05-03-2024, 00:52
(Ten post był ostatnio modyfikowany: 05-03-2024, 01:27 przez ILSA FAUST.)
(03-03-2024, 15:40)pred895 napisał(a): Part II
Tak więc druga część pod względem technicznym >> rozmach , zdjęcia , kolory, świat, Arrakis i oraz planeta Harkonnenów z doskonałym czarnobiałym kontrastem, to miazga sama w sobie. Już ta sama wizualna uczta nie pozwoliła mi oderwać myśli od tego świata na wiele godzin po seansie.
Pred, to oznacza nic innego jak kolejne 6 Oscarów technicznych (tych najważniejszych dla mnie) za rok
Jak do tego co napisałeś dodasz muzykę oraz montaż dźwięku, w dużej mierze powielającą dune part one, oraz "dźwięki-język" saudarkarów, mowy fremeńskie Lisan Al Gaiba, "faszystowskie" okrzyki na cześć Fayed-Rautha to oprócz uczty wizualnej masz także ucztę soniczną.
Czyli w skrócie najlepszy stek z atrykota oraz lampka schłodzonego Chateau.
Niemalże każda scena w tym filmie jest mistrzowsko zrobiona, dopieszczona, jakby to była profesjonalna "dynamiczna" sesja fotograficzna.
Dlatego jest to kino WIELKIE, a że lubię taki rodzaj kina i taką stylistykę najbardziej to dla mnie jest to po prostu najlepszy film XXI wieku (razem z part one), czyli skromne 11/10
Drugie miejsce także zajmuje DV oraz Zimmer, zdetronizowani przez Dune, czyli Blade Runner 2049.

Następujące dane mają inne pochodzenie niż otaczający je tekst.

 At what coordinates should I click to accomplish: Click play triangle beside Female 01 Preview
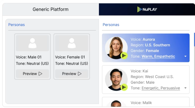pos(80,74)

XX wiek to pierwsze miejsce Blade Runner Scotta oraz drugie miejsce to Aliens Camerona.
Co łączy te 4 w sumie filmy? To że byłeś tam naprawdę, jestem w stanie przysiąc że czuję piasek w oczach po seansie Dune DV i smak przyprawy w ustach, czuję toksyczny deszcz na skórze po seansach Blade Runnera i smród krwi Xenomorpha zmieszany z potem Marines z Aliens.
Jak dla mnie, jeśli DV zachowa progres będąc w szczycie formy, to Dune Part III będzie jeszcze bardziej epickie i domknie poruszone wątki w jeszcze bardziej niewiarygodny w stosunku do książek sposób.
(03-03-2024, 15:40)pred895 napisał(a): Naprawdę przy tak rozbudowanym świecie ( religie , różne rasy , planety, konflikty, czary, ), trzeba znać się na swoim fachu abym Ja jako widz nie został tym wszystkim stłamszony i wynudzony. Tutaj Denis Villeneuve stanął na wysokości zadania i dał radę przedstawić to w znakomity i interesujący sposób.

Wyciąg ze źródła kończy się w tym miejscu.